The most important thing you can do to learn how to write grant applications is to serve on study sections and review panels. If you can't do that, then read my notes on what happens in a study section/review panel.

  • Avoid using weak language like "we plan to...". Say "we will" instead. Be forceful.
  • Know your program officer and the goals of the program you're applying to. Look at the composition of study sections that are likely to review your application and try to determine likely reviewers. Even though you can't predict who will review the application, put yourself in their shoes as you write the application and think "if so-and-so read this application, what would their reaction be?"
  • Avoid careless mistakes and proof-read carefully. Typographical, spelling, grammar, and punctation errors, incorrect page numbers, poor layout and organisation will simply antagonise overworked reviewers.

Specific aims

  • Specific aims should each consist of three sentences that explain what you're going to do, how you're going to do it, and why it is important (the latter two can be reversed).
  • Start your specific aims with action verbs, i.e., "Create...", "Develop...", etc.

Background and significance

  • Compare yourself to other relevant work being performed in this area.
  • Indicate what is novel with what you are doing and why you're most qualified to do it.
  • End section stressing the significance of what you're doing.

Preliminary studies

  • Have a LOT of preliminary results.
  • The more papers you have, the better it is. Even if you have great preliminary results, people aren't going to believe you until you have published papers.
  • Propose good controls for everything you do. Try hard to figure out and explain what the odds are of obtaining a particular result you expect to obtain by chance.
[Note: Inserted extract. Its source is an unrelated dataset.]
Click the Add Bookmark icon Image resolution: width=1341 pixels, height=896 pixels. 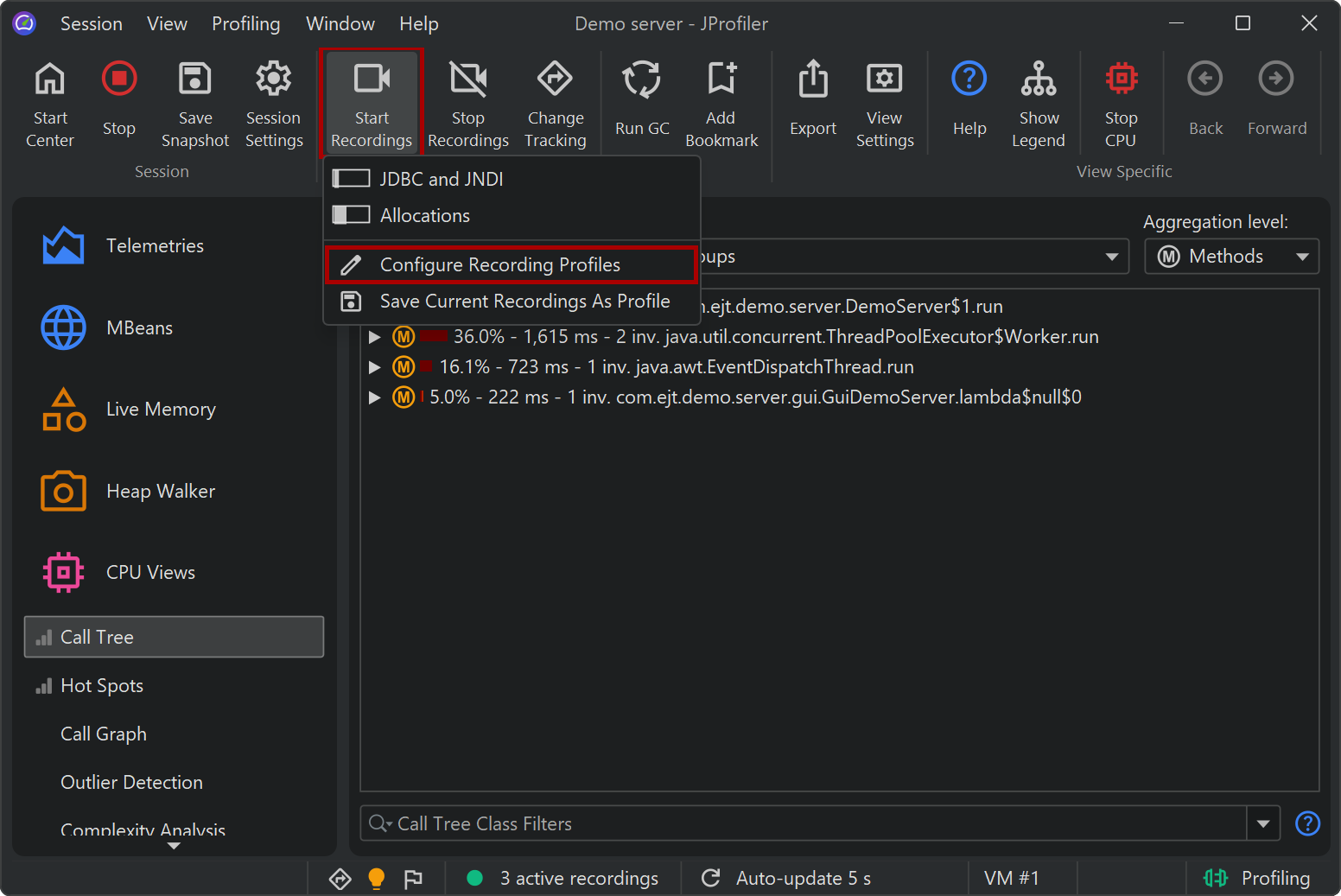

Research design and methods

  • Depending on mechanism and budget, tailor application to be focused and narrow for research projects; expansive for program project (still should revolve around single ideas). Have a mix of mostly conservative (60-70%) and a few innovative (but not too radical) ideas, especially for the NIH.
  • Have good collaborations to apply/validate/support the research findings (i.e., collaborate with experimentalists to apply computational techniques developed for validation purposes). Find a specific problem/application to work on and focus on that, instead of proposing broad solutions.

After submission

  • Follow up with the SRA to see if you can submit an addendum that describes incremental/latest work you've done since the grant application was submitted. This shows to the reviewers that you're still serious about the project.

After review

  • If you've gotten a great score/rating, do keep in touch with the program officer and make sure everything goes smoothly.
  • If you're on the edge of a payline, don't be shy about negotiating short-term intermediate funding (in NIH language, this is known as "select pay").
  • Take reviewer comments seriously when you respond (even if you don't agree with them).